:: INPUT ::

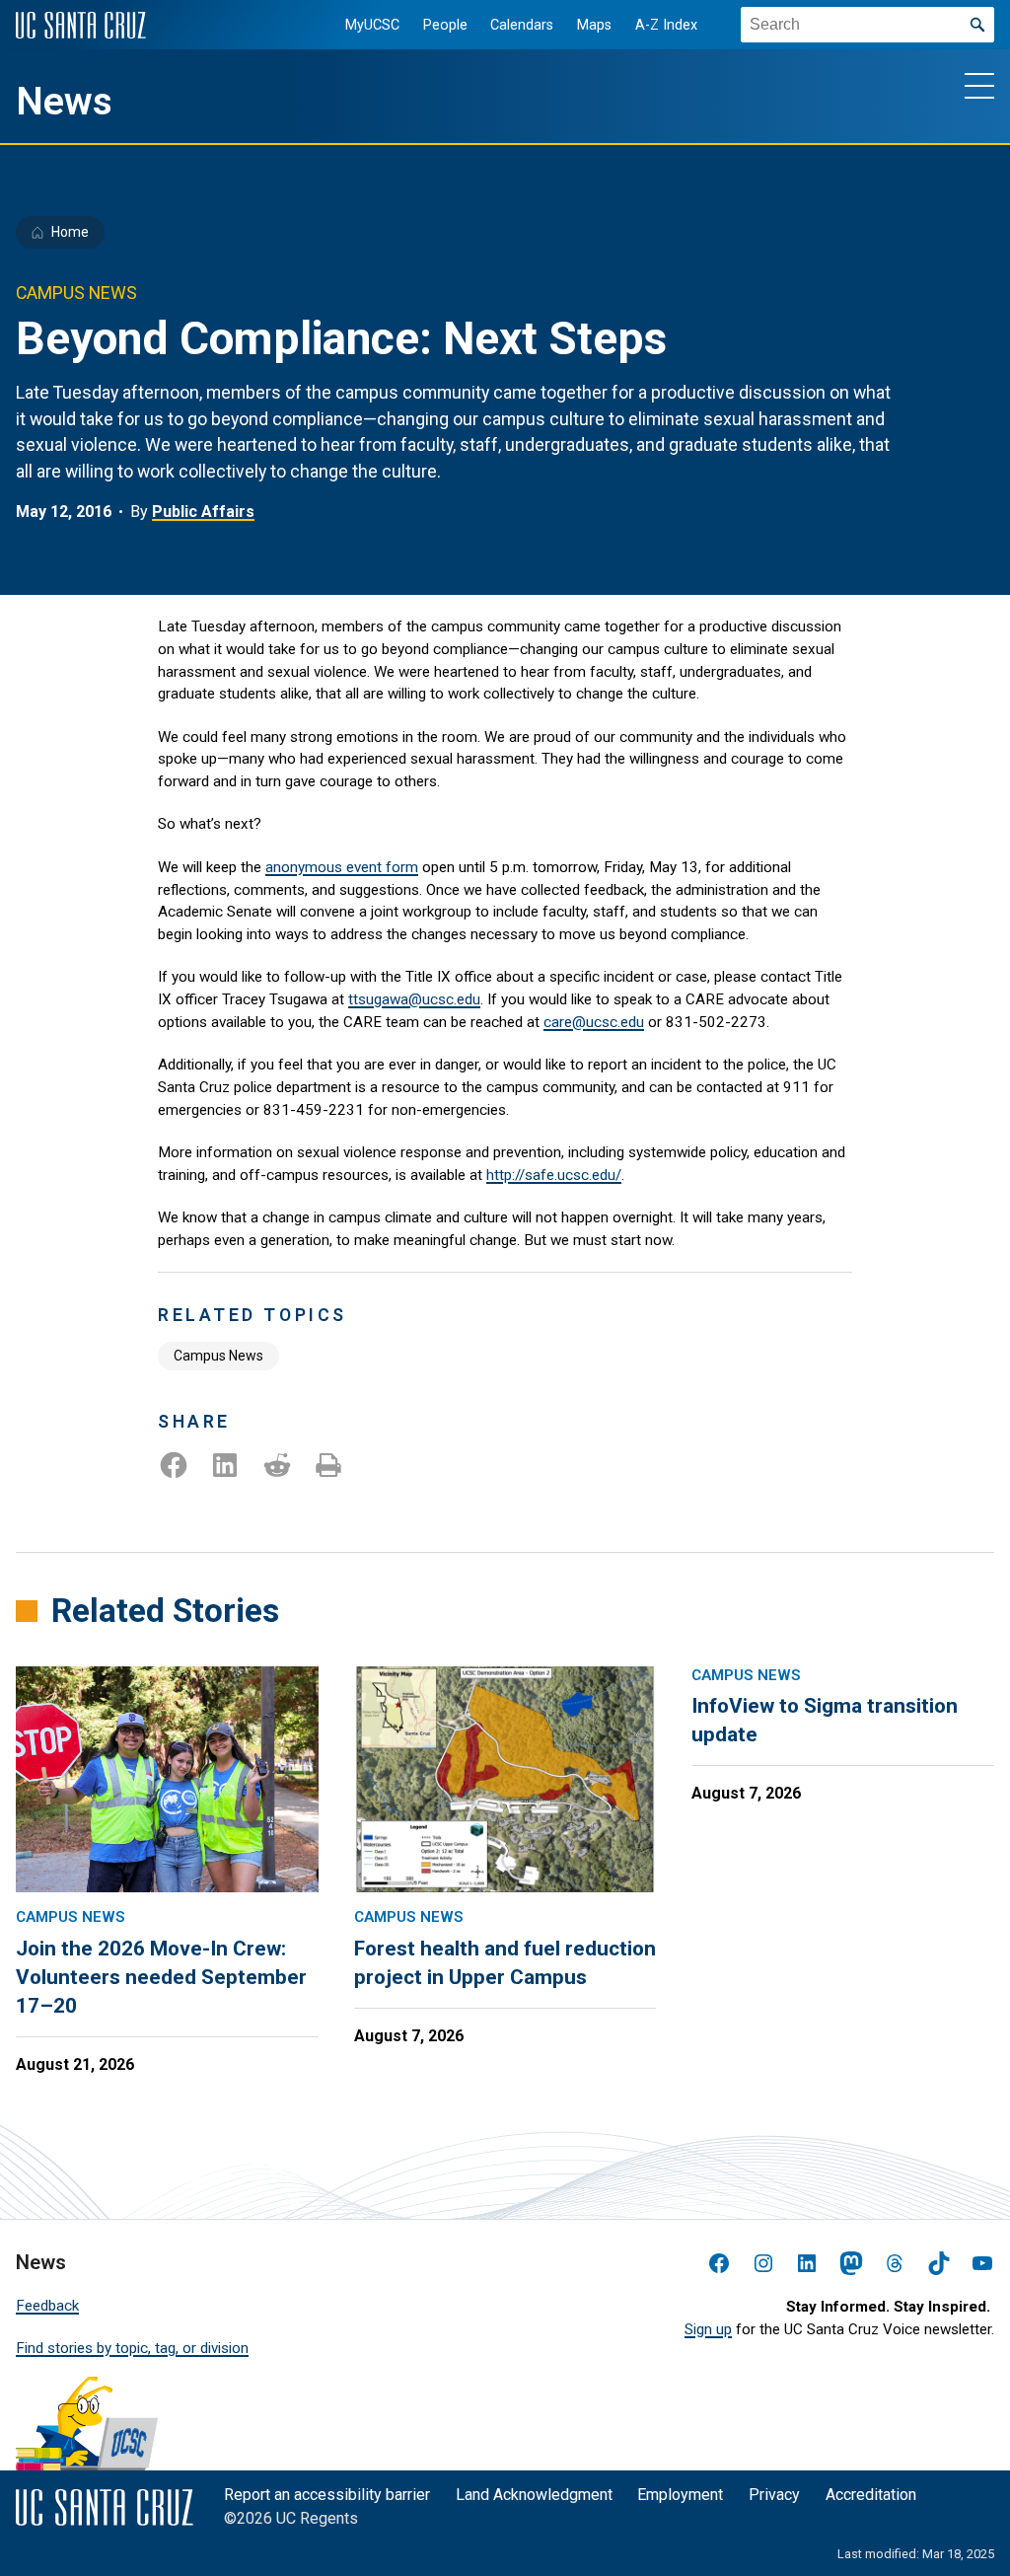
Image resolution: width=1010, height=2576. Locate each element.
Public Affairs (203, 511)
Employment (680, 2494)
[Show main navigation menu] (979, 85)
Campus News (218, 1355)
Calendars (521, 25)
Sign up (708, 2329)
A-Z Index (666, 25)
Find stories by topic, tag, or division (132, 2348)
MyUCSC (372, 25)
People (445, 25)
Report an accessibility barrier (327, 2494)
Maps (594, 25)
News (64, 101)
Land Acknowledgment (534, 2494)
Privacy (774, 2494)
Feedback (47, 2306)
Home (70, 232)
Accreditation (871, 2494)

:::

* _ASSIGNMENT_
Return the records verbatim, minus pictures.

* _OUTPUT FOR THIS EXERCISE_
Image resolution: width=1010, height=2576. Locate each element.
Public Affairs (203, 511)
Employment (680, 2494)
[Show main navigation menu] (979, 85)
Campus News (218, 1355)
Calendars (521, 25)
Sign up (708, 2329)
A-Z Index (666, 25)
Find stories by topic, tag, or division (132, 2348)
MyUCSC (372, 25)
People (445, 25)
Report an accessibility barrier (327, 2494)
Maps (594, 25)
News (64, 101)
Land Acknowledgment (534, 2494)
Privacy (774, 2494)
Feedback (47, 2306)
Home (70, 232)
Accreditation (871, 2494)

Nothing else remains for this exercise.